Puerto Rican poet Elidio La Torre Lagares’ poetry collection Wonderful Wasteland and Other Natural Disasters has been selected by Tulane University Libraries to kick off April 2024 National Poetry Month, along with Louisiana poet Cody Smith and Pulitzer Award Winner Jericho Brown. Wonderful Wasteland and other natural disasters was published in 2019 as the New Voices in Poetry Series by the University Press of Kentucky. It was a finalist for the Juan Felipe Herrera Poetry Prize in 2020.

 

From the two other selections, Gulf: Poems by Cody Smith, is a coming to terms with the past. It evokes strikingly vivid memories of the author’s early childhood home, family, and culture amid the fragile beauty of Louisiana’s coastlines, in what could be called the northernmost point in the Caribbean.
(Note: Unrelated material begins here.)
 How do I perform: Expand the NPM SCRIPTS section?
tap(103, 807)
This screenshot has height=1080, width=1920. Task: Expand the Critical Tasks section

Born and raised near the swamplands of South Louisiana, author Cody Smith won the 2018 Mississippi Review Prize for his poem “Self Portrait as a Liminal Space”.

 

Jericho Brown is the winner of the Pulitzer Prize for Poetry in 2020 with The Tradition. Born and raised in Shreveport, Louisiana, he is a poet, writer, and educator. In his transformative collection of poetry, he ponders on the complexities of human experience and Black identity, Brown combines several older poetic forms such as the ghazal, the sonnet, and the blues to create his unique musical structure called the duplex. Brown is a graduate of Dillard University (BA), and the University of New Orleans (MFA), and earned a Ph.D. in literature and creative writing from the University of Houston.

 

Elidio La Torre Lagares is a Puerto Rican writer and educator at the University of Puerto Rico, Río Piedras Campus, who won the Julia de Burgos National Poetry Award in 2008 for his whimsical study of flight, Ensayo del Vuelo (Flight Rehearsal). La Torre Lagares’s first book of poems written in English follows the author’s firsthand experiences witnessing the devasting impacts of Hurricane María on Puerto Rico. As La Torre Lagares processes the tragic loss of his family, friends, and homeland, his writings offer hope in the wake of disaster. Read this stirring look into a poet’s determination to console their community in the face of great adversity.